ベトナム保健省、武田薬品によるデング熱ワクチンを承認
(ベトナム)
ホーチミン発
2024年06月05日
ベトナム保健省の医薬品管理局(DAV)は5月14日、武田薬品工業のデング熱ワクチン「キューデンガ(QDENGA)」の流通と使用を承認した。ベトナムでデング熱ワクチンが承認されるのは初めてだ。
同ワクチンは、過去のデング熱の罹患(りかん)歴の有無にかかわらず、接種前の検査は不要で、3カ月間隔で2回0.5ミリグラム(mg)の皮下接種を行うものになる。これまでにEU、英国、ブラジル、アルゼンチン、インドネシア、タイ、マレーシアなど 20カ国・地域以上で接種可能となっている。

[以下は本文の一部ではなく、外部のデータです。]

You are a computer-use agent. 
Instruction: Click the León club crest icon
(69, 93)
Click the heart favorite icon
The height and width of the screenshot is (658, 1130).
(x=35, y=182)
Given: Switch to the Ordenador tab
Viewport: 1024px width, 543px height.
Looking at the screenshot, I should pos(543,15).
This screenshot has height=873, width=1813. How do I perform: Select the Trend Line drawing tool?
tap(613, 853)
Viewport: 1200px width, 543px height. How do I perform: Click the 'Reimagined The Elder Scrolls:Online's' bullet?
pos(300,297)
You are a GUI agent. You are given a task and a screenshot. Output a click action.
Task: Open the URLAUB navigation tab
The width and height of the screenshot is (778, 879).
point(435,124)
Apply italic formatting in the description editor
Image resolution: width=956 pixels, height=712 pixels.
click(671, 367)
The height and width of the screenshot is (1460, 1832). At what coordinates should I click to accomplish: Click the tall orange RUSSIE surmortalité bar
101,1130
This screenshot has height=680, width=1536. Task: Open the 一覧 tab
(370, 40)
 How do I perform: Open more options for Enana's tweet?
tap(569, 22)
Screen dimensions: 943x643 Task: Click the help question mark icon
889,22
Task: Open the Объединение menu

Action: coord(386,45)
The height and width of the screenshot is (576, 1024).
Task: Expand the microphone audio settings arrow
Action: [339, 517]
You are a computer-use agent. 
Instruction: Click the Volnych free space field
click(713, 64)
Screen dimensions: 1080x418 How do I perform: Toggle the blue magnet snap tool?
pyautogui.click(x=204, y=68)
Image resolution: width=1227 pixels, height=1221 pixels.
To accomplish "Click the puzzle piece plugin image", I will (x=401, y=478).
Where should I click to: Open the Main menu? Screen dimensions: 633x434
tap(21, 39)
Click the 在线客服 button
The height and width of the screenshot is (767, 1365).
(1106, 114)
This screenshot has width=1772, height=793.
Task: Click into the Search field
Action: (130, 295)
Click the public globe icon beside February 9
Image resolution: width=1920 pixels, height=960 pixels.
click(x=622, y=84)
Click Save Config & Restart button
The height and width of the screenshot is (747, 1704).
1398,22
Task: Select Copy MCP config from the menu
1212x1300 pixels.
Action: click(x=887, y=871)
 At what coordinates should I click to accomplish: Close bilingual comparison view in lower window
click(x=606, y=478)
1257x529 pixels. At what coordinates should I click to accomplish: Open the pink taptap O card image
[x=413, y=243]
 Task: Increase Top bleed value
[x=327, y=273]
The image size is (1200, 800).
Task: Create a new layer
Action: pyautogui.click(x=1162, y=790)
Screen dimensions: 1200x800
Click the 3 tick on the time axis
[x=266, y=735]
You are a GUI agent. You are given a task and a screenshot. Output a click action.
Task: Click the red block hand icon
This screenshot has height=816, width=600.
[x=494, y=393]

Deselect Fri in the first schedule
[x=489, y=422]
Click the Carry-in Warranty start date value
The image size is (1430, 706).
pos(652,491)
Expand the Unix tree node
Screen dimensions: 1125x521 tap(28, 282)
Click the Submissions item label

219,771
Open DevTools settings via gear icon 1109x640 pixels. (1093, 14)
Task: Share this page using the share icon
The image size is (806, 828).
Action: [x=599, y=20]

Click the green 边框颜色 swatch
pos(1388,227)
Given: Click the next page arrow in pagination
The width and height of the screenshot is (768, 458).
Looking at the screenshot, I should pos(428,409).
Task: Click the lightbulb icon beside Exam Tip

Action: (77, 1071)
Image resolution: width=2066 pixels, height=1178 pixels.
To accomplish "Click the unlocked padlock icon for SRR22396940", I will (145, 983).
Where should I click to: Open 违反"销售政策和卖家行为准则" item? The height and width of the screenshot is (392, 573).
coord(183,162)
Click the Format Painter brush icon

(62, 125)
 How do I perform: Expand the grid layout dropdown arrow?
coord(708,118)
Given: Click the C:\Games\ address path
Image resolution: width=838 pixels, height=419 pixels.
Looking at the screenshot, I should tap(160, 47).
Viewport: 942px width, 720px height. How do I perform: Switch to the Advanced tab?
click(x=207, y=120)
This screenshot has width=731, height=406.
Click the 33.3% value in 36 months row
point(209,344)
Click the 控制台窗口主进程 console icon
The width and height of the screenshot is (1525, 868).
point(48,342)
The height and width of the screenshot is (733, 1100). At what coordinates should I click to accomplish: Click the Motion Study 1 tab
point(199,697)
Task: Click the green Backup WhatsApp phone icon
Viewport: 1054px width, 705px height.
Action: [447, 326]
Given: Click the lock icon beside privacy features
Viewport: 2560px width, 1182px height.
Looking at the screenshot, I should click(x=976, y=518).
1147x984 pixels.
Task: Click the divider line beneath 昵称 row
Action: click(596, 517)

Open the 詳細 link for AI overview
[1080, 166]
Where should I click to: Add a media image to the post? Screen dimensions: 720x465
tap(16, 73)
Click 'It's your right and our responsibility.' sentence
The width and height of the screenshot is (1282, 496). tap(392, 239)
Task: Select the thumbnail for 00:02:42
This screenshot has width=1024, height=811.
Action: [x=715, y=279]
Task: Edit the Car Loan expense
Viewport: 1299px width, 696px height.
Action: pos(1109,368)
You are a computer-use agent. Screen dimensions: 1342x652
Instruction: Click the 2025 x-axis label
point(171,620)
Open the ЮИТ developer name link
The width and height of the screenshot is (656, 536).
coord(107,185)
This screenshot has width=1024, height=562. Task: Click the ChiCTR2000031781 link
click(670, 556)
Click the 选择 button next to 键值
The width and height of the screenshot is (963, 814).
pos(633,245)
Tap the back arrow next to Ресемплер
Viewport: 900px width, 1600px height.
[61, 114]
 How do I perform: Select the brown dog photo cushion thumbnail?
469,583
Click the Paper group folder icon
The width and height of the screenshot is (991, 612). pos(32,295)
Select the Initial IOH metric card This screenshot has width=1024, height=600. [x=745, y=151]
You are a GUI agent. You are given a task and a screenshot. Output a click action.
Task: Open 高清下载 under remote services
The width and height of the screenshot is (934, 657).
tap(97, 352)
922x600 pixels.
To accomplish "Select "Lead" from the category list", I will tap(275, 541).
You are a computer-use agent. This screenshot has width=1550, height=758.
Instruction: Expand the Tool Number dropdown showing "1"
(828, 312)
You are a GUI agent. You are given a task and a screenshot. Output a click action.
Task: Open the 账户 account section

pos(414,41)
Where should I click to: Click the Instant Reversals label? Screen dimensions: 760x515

武田ベトナムのカントリーマネージャーであるカタリーナ・ゲッパート氏は「ベトナム保健省によるデング熱ワクチンの承認は、デング熱対策における重要な一歩であり、当社とベトナムの双方の公衆衛生の取り組みにとって極めて重要な節目だ」と述べた。デング熱は、ネッタイシマカやヒトスジシマカと呼ばれる蚊が媒介するウイルス性疾患で、発生地域が125カ国以上に及ぶ。2022年は世界全体の感染者数420万人に対し、ベトナムの感染者数は36万7,729人と1980年以降で最も多く、ブラジルに次いで世界で2番目の感染者数だった。2023年のベトナムの感染者数は、前年比約54%減の17万2,000人以上が確認された。毎年、デング熱の流行は、ベトナム南部地域に集中するが、2023年は北部ハノイ市で感染者数が大幅に増加し、南部ホーチミン市の感染者数1万7,200人の2倍以上の3万6,700人に初めて達した(トイチェ2024年4月22日)。保健省の統計によると、2024年初から4月25日時点までで1万6,000人以上の感染者が確認されており、ハノイ市内では前年同期比で50%以上増加の約600人の感染者が確認されている(「共産党新聞」電子版4月25日)。
感染症対策について、ベトナム国立衛生疫学研究所(NIHE)の感染症対策部ファム・クアン・タイ副部長は「デング熱を予防する効果的で安全なワクチンを国民に接種することは、感染者数と重篤な合併症の数を減少させるのに役立ち、医療リソースの最適化につながる。治療と予防システムの緊密な連携が重要」と話した(トイチェ4月22日)。